SOURCE PASSAGE
________________
Venjakob’s multi-purpose coating plant was realized in a space-saving way. Photo Credit: all photos courtesy of Venjakob Maschinenbau
A new multi-purpose lacquering system from Venjakob Maschinenbau (Rheda-Wiedenbrück, Germany) was recently put into operation for Aero-Coating GmbH (Wismar, Germany), a service provider specializing in aerospace industry coatings. The company, an affiliate of Eifeler-Holding GmbH & Co. KG (Düsseldorf, Germany), coats components made of metal or polymer materials with functional layers against contact corrosion — typically for businesses in the aerospace sector.
The Venjakob system is suitable for coating screw threads as well as flat and rotationally symmetrical parts.
A need for flexibility
Historically, the components were mounted on special carriers and manually coated. However, this limited the throughput capacity and the finish quality was not reproducible.
The decision was made to invest in a coating system. Because Aero-Coating coats screw threads in high volume, but also flat 3D and rotationally symmetric parts, a very specific requirements profile allowing for flexible application was needed.
Two loading possibilities
Aero-Coating was looking for a compact total system as an island solution with a structured design of the individual assemblies — handling and transport, application robotics, spraying system and booth housing with exhaust and supply air components. The control and formula management should be automated for the most part and operation of the robot should be based on simple programming via copying programs and changing parameters. It should achieve high reproducibility in terms of performance and the quality of the coating — also as regards the uniformity/evenness of the lacquer application while adhering to the coating thickness tolerances.
________________
DATASET ENTRIES
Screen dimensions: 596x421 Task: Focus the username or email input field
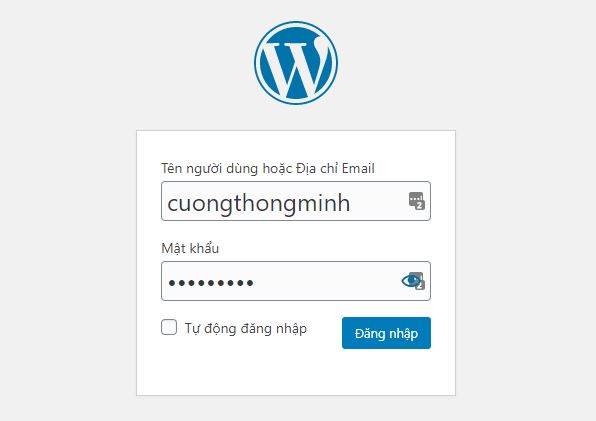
________________
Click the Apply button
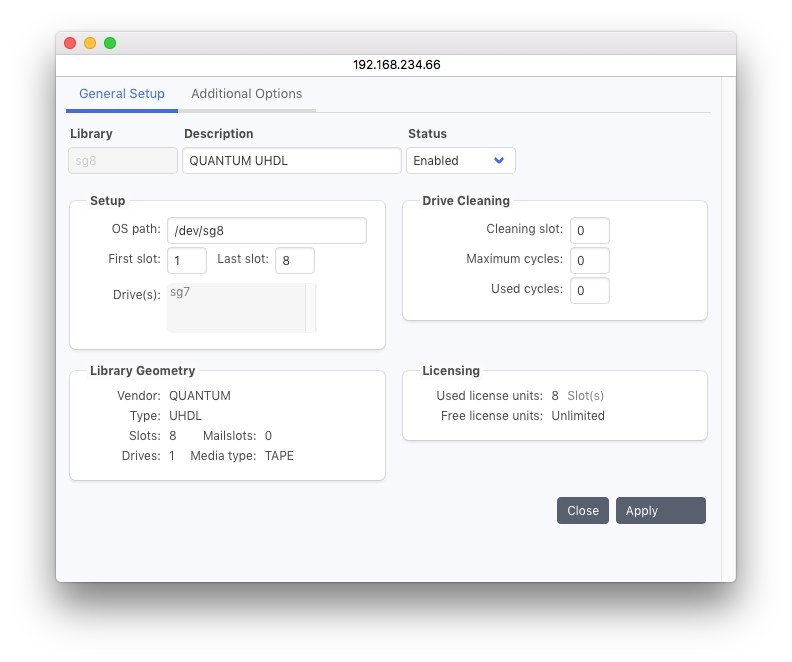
________________
GOAL 1
In the article on Aero-Coating's new lacquering system, where is Venjakob Maschinenbau located?
GOAL 2
Please write a continuation of the article on Aero-Coating's coating system, picking up right after its final sentence.

WRITTEN RESPONSE 1
Rheda-Wiedenbrück, Germany.

WRITTEN RESPONSE 2
Venjakob Maschinenbau delivered a 2-in-1 robot application solution — a coating booth with two loading possibilities.
High performance due to the parallel use of two linear axes for the carrier system. Plus high flexibility with regard to the workpieces, the part carriers are flexibly adaptable and suitable for components of various sizes and shapes,
Mode A: Loading with workpiece carrier
In the first operating mode, loading takes place via a special workpiece carrier.
The carriers are manually filled with screws, further conveyed in cycles and transported into the spraying booth via linear axles. A tray is lacquered and complete within 12 seconds. Two linear axles that operate in parallel guarantee high system performance. While one of the two linear axles lingers with one carrier in the coating booth, the other one moves the finished coated components to the flash-off zone or to the discharge, drops them off and returns to the start position to pick up the next carrier. Because only the thread of the screw is supposed to be coated, the area of the linear axle is sealed off around the carrier system and is provided with overpressure during lacquering. To achieve selective coating and to keep over-spray in the booth to an absolute minimum, the robot is also equipped with a spray marking gun, which can atomize the finest amount of coating.
The carrier plates are outfitted with solvent-resistant RFID chips, which are selected prior to entry into the spray booth. The robot can thus retrieve the respective program fully automatically. The component carriers are flexibly adapted and are suitable for components in various sizes and shapes, especially for lacquering small parts. A wide variety of components can be coated with this system design, without having to manually intervene in the system.
For the coating of flat and rotationally symmetrical parts, the system is equipped with a rotary table. The robot needs approximately 1 minute for the coating of the workpieces.
Mode B: Coating on turntables
A turntable was installed in the system, whose rotary function can be activated as needed, for coating flat and rotationally symmetrical components. A vertical separating wall simplifies manual loading and unloading.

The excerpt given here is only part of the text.